In recent decades, much research on new materials for civil engineering has emerged. The aim of those research studies is to replace Portland cement due to its high environmental cost. Materials with high performance for that matter are alkali-activated materials [1]. These new types of binder material have obtained good results in terms of mechanical strength and durability [2], but their properties depend on raw materials used and their provenance.

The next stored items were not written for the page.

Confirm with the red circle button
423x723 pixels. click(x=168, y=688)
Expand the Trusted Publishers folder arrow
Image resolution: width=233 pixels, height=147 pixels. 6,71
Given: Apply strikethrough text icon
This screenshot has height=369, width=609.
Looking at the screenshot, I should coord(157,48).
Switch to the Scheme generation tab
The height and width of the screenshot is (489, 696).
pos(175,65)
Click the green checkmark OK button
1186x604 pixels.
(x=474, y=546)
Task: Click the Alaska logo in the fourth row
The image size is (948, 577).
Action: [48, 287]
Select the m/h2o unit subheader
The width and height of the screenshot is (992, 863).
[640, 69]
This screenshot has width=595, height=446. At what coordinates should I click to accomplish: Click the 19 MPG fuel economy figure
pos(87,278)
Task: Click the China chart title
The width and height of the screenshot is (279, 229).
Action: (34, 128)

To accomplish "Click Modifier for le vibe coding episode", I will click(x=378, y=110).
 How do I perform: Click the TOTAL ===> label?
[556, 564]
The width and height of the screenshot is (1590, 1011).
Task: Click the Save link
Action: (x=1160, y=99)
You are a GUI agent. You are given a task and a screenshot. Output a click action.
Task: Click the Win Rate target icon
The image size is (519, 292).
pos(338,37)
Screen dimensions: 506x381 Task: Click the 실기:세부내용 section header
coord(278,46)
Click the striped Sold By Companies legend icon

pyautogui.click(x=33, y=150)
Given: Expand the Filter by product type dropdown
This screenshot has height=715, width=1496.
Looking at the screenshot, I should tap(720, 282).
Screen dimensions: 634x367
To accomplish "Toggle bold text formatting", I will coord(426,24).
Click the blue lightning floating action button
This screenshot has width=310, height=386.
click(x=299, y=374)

In this study, a comparison was made between the uses of different slags as raw materials: black steel slag, ladle furnace slag, copper slag, and ferrosilicon slag. One-hundred percent of slag was used as a precursor, and the activator was a mixer with different proportions of KOH (8M) and K2SiO3: 35–65, 50–50, 65–35, and 75–25 (% KOH-% K2SiO3). The precursor and activator were mixed in a mixer, and they were poured into prismatic (10 × 10 × 60 mm) and cylindrical (diameter 25mm) molds. After one day, pastes were demolded, and they were cured in climatic chamber for 7, 28, and 90 days for testing. In addition, at 28 days of curing, pastes were attacked by different solutions in order to verify the durability of pastes.
Pastes manufactured were characterized after and before attack by mechanical strength, thermal conductivity, ATR-FTIR (Vertex 70 Bruker, Billerica, MA, USA), XRD (Empyrean equipment with PANalytical PIXcel-3D detector, Malvern, UK), and SEM-EDS (JEAL model SM 840, Peabody, MA, USA).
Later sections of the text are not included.